The polling list for the December 1832 election listed Richard Maw, John Maw (born 1790/91), Samuel Maw and Cornelius Maw (born 16/11/1798, Crowle) as having voting qualifications (not necessarily residence) in Crowle. The 1835 polling list recorded the same Maws with voting qualifications in Crowle.
Pigot & Co.'s Directory of Yorks, Leics etc, 1841, listed at Crowle, under the “Gentry and Clergy” heading, four gentlemen called Maw: Cornelius Maw, John Maw, Richard Maw and Samuel Maw. There were odd possibly-related Maws from Doncaster to Hull, but there was a similar noticeable cluster of Maws at Epworth.
The 1841 polling list saw the addition, to the earlier four, of Henry Lister Maw and Robert Maw to the Maws with voting qualifications in Crowle.
Henry Lister Maw
Henry Lister Maw was a son of John Henry Maw (born 1758/59, at Epworth, Lincolnshire, died 23rd June 1826 at Doncaster) and Elizabeth Maw (née Lister, born 1774/75 at Tetley Hall, in the hamlet of Tetley, in the township of Crowle, died 6th October 1853). He was born, apparently, at Warmsworth Hall in1801. He was christened at Warmsworth on 22nd March 1801. Warmsworth is on the south-west periphery of Doncaster.
Tetley Hall was apparently the established “seat” of the Maws of Crowle, so quite how Henry Lister Maw’s mother came to be born there is unclear. There are at least 23 Maws buried in Crowle cemetery.
On 21st March 1839 he married Sarah Ann Peacock, at Crowle. These two had at least four children:
Henry Lister Maw is elusive in the 1841 census. He may have been at sea. The places of the birth of the children make it clear his domestic residence was Tetley Hall, Crowle.

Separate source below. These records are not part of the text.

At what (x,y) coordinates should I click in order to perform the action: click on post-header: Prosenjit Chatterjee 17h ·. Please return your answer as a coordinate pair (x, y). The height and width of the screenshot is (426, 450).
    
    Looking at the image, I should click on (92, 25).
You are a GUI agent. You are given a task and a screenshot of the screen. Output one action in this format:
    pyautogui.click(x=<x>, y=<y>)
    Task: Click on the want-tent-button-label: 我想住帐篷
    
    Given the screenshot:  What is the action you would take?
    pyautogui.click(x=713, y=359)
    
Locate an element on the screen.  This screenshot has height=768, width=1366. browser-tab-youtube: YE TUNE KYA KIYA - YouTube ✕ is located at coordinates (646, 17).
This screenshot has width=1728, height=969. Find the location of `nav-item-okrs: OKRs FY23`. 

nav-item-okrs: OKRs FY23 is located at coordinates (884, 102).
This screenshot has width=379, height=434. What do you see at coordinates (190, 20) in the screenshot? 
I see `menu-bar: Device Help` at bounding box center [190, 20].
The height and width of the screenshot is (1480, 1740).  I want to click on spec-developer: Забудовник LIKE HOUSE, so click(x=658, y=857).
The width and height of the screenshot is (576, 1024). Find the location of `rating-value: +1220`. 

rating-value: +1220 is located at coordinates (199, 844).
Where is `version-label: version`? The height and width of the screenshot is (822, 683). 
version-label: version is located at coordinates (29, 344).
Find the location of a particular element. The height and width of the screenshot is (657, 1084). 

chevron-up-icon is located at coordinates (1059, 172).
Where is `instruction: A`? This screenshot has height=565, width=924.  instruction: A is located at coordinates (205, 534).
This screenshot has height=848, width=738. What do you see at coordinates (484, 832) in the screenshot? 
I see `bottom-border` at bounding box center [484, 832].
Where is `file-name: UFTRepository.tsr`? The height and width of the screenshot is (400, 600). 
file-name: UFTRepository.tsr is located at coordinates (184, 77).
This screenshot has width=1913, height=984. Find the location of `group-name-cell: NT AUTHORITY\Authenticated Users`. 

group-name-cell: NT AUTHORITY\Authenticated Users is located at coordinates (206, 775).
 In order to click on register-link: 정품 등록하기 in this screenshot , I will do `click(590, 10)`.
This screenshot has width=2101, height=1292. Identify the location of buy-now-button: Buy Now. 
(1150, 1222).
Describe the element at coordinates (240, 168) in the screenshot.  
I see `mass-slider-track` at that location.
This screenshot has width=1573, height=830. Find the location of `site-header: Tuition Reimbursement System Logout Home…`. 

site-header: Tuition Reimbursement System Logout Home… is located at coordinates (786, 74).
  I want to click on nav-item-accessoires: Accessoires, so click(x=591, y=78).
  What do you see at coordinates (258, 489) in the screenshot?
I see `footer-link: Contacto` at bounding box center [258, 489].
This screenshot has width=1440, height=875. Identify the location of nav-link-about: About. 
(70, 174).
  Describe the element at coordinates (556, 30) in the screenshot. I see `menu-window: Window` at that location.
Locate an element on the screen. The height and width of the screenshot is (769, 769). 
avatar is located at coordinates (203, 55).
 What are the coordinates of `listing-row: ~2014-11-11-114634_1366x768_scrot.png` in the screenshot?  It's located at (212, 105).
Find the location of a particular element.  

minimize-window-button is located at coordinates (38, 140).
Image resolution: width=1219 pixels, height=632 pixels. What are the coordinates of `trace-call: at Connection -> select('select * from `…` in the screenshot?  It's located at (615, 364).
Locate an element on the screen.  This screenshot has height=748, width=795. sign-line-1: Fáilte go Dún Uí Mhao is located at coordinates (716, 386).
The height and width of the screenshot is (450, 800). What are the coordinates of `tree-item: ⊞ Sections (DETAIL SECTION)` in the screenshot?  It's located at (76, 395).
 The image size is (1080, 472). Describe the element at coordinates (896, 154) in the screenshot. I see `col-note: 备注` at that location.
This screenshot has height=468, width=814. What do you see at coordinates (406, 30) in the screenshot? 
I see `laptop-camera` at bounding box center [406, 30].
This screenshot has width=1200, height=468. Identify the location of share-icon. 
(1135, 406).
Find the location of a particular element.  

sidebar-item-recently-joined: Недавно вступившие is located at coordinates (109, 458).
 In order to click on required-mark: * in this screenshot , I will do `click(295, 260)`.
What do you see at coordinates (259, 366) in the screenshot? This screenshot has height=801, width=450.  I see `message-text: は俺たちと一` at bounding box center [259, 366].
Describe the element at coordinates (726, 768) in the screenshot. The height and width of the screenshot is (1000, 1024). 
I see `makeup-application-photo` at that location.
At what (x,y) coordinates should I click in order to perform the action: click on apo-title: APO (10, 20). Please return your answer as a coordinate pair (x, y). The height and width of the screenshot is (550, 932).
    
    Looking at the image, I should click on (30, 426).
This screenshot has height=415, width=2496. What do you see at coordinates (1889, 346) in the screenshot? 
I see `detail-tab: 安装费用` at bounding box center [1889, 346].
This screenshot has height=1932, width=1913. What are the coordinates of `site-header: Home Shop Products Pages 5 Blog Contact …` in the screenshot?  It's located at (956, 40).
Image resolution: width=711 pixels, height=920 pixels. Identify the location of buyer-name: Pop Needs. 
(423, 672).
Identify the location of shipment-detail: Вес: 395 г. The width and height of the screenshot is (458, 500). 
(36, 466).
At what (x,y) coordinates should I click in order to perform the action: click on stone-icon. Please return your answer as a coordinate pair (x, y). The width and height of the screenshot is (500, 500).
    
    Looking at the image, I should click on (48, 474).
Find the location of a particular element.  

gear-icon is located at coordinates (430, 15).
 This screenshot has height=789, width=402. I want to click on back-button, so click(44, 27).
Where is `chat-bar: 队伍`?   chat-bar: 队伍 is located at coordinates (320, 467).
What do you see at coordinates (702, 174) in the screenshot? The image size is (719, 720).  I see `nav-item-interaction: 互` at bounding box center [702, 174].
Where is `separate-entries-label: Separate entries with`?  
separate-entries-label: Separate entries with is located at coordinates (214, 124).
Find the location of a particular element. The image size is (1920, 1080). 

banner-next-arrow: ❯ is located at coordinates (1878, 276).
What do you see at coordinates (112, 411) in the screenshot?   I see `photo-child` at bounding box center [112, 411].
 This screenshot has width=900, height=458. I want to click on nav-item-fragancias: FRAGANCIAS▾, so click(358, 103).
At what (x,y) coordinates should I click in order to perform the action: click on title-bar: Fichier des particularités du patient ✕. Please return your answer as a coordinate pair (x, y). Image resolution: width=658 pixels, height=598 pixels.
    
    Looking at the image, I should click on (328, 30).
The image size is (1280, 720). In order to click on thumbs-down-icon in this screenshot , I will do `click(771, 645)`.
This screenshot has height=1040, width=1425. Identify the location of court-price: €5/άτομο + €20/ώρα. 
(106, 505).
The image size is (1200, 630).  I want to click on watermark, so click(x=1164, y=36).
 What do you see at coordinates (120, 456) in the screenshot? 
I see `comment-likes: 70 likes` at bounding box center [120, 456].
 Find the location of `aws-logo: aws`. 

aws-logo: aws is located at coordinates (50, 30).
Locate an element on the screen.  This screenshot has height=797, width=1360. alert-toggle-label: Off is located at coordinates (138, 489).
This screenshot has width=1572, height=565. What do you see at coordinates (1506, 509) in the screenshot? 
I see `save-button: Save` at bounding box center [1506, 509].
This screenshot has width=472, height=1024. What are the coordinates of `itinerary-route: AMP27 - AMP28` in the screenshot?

Tetley is a hamlet between Crowle and Ealand. Apparently the original Tetley Hall was built in the 18th century by George Stovin, but was further developed by Henry Lister Maw over the period 1829-39.
The 1841 polling list saw the addition, to the earlier four Maws listed, of Henry Lister Maw of Tetley Hall and Robert Maw to the Maws with voting qualifications (not necessarily residence) in Crowle.
The 1851 census found Henry Lister Maw, his wife and first three children, living at Tetley Hall, Crowle, with nine servants. Henry was a lieutenant in the Royal Navy, and was a landowner.
The 1852 polling list had Henry Maw Lister, Samuel Maw and Cornelius Maw as the only Maws still listed under Crowle.
White’s History, Gazetteer & Directory of Lincolnshire, 1856, listed Henry Lister Maw at Tetley Hall. White’s says of this gentleman, “His ancestors were long-seated here, and one of them suffered martyrdom at Lincoln.” White goes on to list Solomon Maw as a boot and shoe maker, Cornelius and Samuel Maw as jointly owning a farm, Robert Maw and Simon Maw as owning their own farms, Robert Maw junior as a potato merchant, and James Maw as a farmer (but not owner).
Kelly’s Post Office Directory of Lincolnshire, 1861, lists under “Private Residents” Cornelius Maw, Henry Lister Maw (still at Tetley Hall), and Samuel Maw, and lists under “Commercial” James Maw and Simon Maw as farmers.
The 1861 census found brothers found Henry, his wife, daughter Sarah and son Thomas, living at Tetley Hall, Crowle, with five servants. Farmers Samuel and Cornelius were at the same time living in High Street, Crowle, with two domestic servants. Henry was now a retired Royal Navy lieutenant.
Henry Lister Maw wrote a book “Journal of a passage from the Pacific to the Atlantic: [etc]”
In 1871 he was living in retirement at 1 Columbia Road, Birkenhead, Cheshire.
The death of Henry Lister Maw was registered in the last quarter of 1874, at Birkenhead, Cheshire. The death of his wife was registered in the third quarter of 1878, at Birkenhead, Cheshire.
“Maw, Doncaster” attended the second annual meeting of the original Yorkshire Chess Association, in November 1841, at Wakefield. The attribution “Doncaster” suggests this “Maw” is more likely to have been Henry Lister Maw than Samuel Maw.